* **ENTRIES SHOWN**
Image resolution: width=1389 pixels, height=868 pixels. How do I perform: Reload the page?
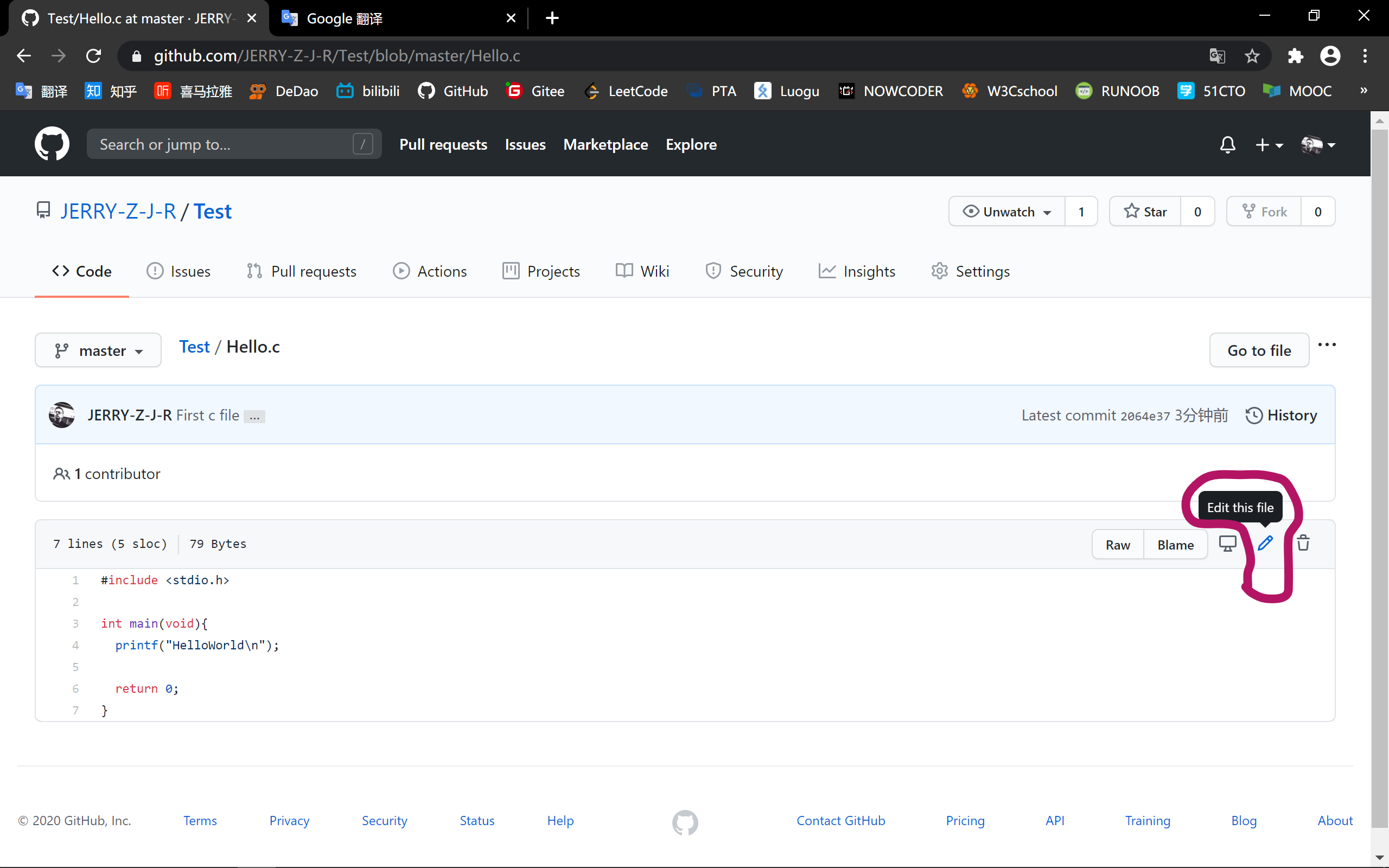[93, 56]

---

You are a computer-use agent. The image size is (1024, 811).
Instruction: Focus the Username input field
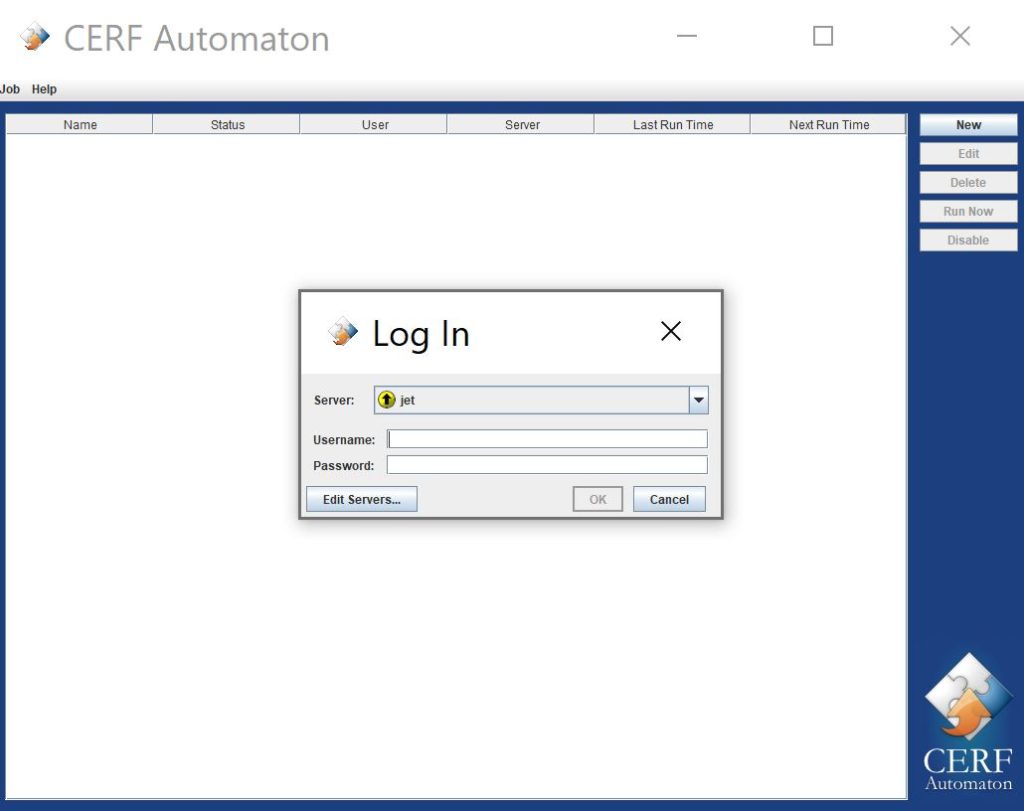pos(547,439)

==

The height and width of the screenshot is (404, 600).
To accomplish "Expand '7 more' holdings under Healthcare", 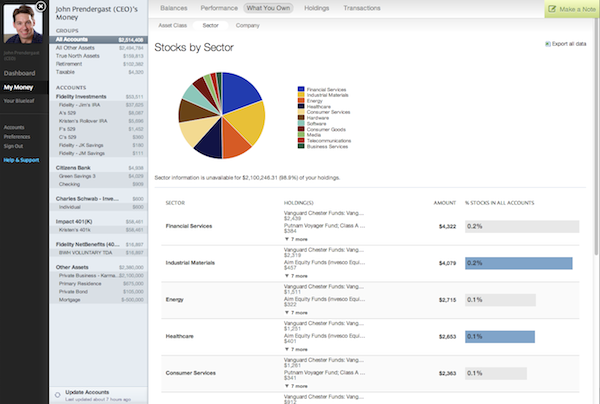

* **WHAT IS BEING ASKED**
Please rewrite the items starting with the line with "You are a computer-use" and going on through the line with "pos(547,439)", changing "Username" to "Password" and keeping everything else the same. Omit the pictures from your answer.

* **THE OUTPUT**
You are a computer-use agent. The image size is (1024, 811).
Instruction: Focus the Password input field
pos(547,439)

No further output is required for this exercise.